Postby KGB » Sun Jan 09, 2011 9:02 pm

Moonknight,

Towers will be expensive. Too expensive to waste building multiple of them to prevent vectoring to 1 city.

Pillager,

How many free attacks are you thinking about? Once per turn or only once? I honestly don't like that mechanic either.

I was thinking some more while watching football that instead of 8 men, it should require at least 12 (one for every square around a city) men to complete the siege. That means 2 stacks and you could make them 8 and 4 or 6 and 6 or 8 and 8 (if you had 16 men) etc.

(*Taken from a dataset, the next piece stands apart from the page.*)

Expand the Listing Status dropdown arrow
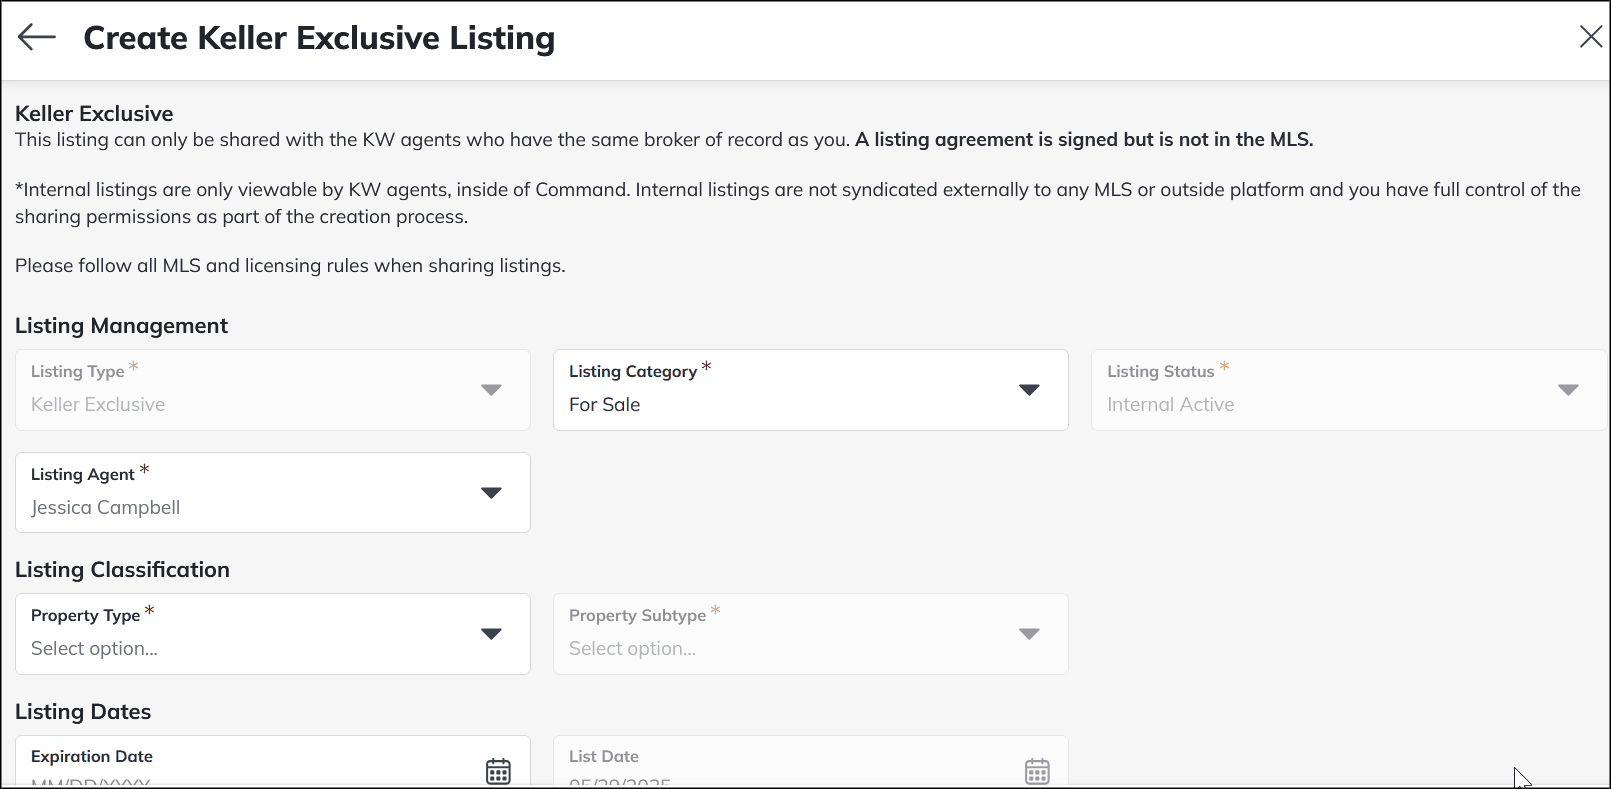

You march your stack up next to the city then select 'siege' from from the Order menu at the top (where you currently select Fight Order and Disband).

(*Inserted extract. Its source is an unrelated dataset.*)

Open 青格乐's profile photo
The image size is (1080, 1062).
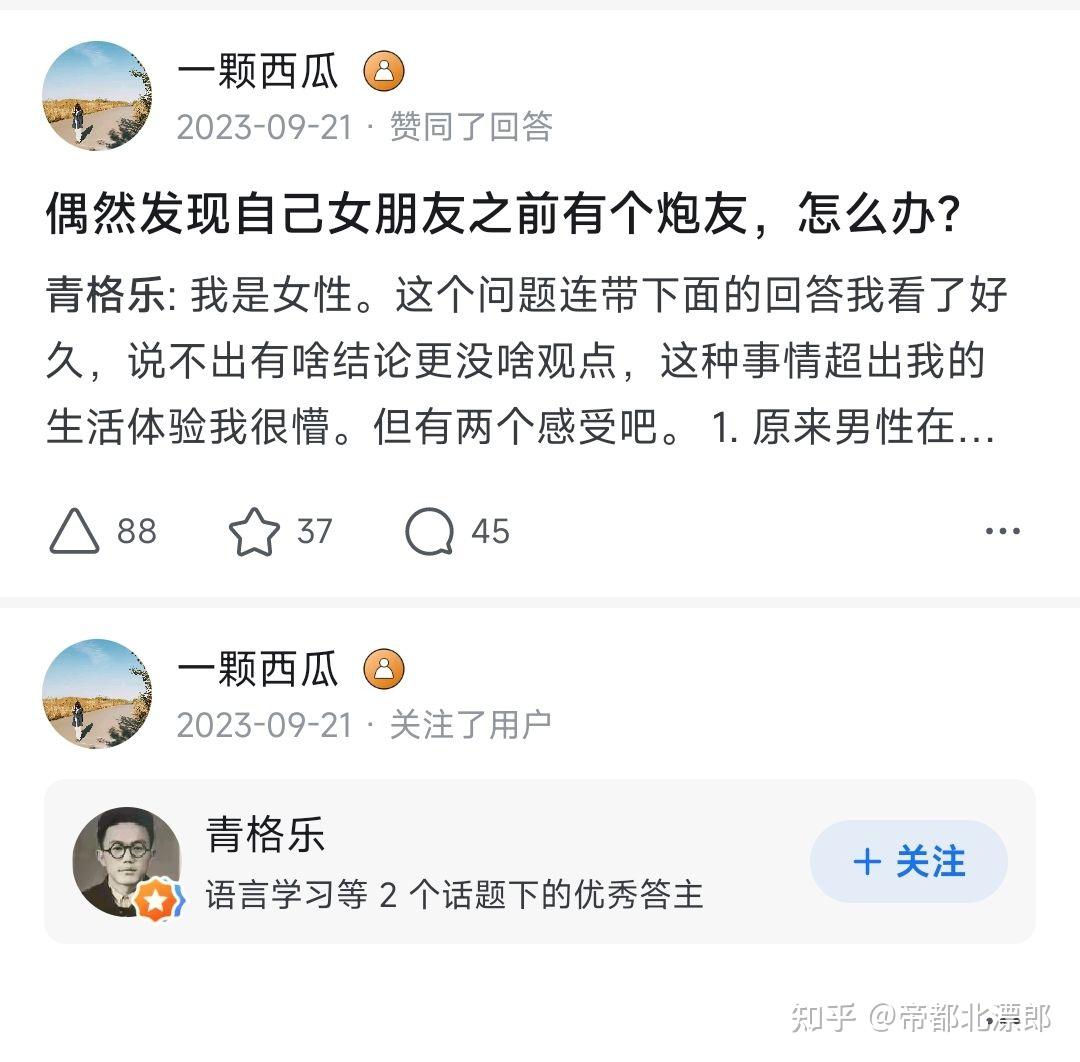[x=127, y=862]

As you've mentioned, the stack gets a special graphic to indicate it's starting a siege. Once there are 12 men in place it would be cool if the city itself could have a ring graphic drawn on every square around the city to indicate the siege was underway. That would be a nice visual indication to players and at that moment the vectoring stops and defenders would need to break out by attacking (or another stack would need to arrive to help break the siege) and killing one of the sieging stacks. That seems very straight forward and simple enough.

Now how about 1 additional effect for the siege is that all production takes 1 extra turn. So a 1 turn unit takes 2 turns, a 2 turn unit takes 3 turns and so on. That fits well enough theme wise with a siege denying resources.

I could endorse that.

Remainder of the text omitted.